Fixin’ for Foraged Fiddleheads on Vancouver’s North Shore - West Coast Food

By Catherine Dunwoody

“Fiddleheads should start popping up soon near Vancouver, and we’re looking for lady ferns Athyrium filix-femina and bracken ferns Pteridium aquilinum – those are the best in our area,” says Robin Kort of Swallow Tail Culinary Adventures.

For those new to these wonderful, woodland edible plants, fiddleheads are the delicate, curly-cued, tip of the forest fern, and in season for a very short time.

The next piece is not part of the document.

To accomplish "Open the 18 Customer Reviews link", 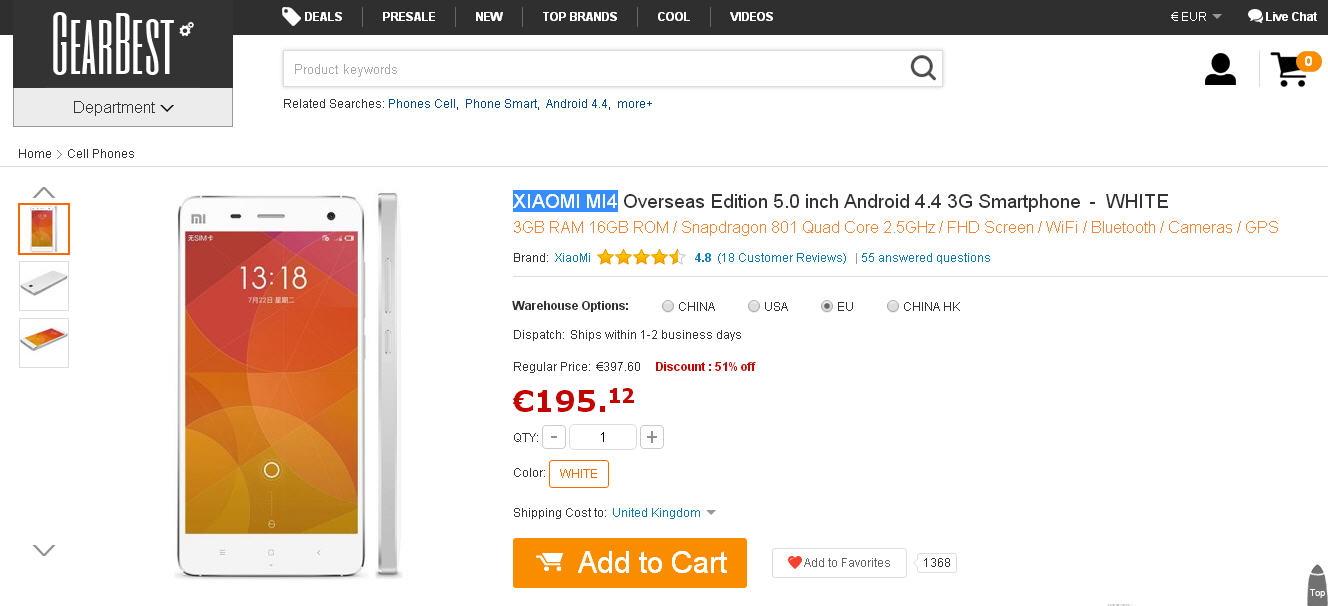I will [782, 258].
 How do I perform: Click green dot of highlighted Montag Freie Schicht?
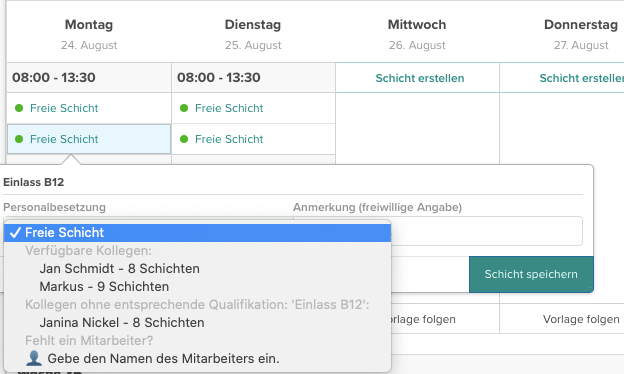(19, 139)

The taste is most often described as akin to a mix of asparagus and spinach. “Our foraging tours start in May,” says Kort. “Most of the tours are held on the North Shore as long as enough of the edibles are popping up there.”

Some insider tips if you do hop on the foraging trail? “ Bracken ferns have carcinogens in them (but so does any char on a BBQ chicken),” says Kort. “I would cook all ferns, don’t eat them raw as the carcinogenic component dissolves in water, thus a good way to render them edible.  I prefer bracken ferns which are eaten tons by the Japanese,” she adds.

How to cook your glorious green bounty at home? “I blanch my fiddleheads and then throw them into cold water, soak them for 1/2 hour, change the water and soak for another 1/2 hour.  Then eat them as you would like them, with olive oil and lemon is a nice way.”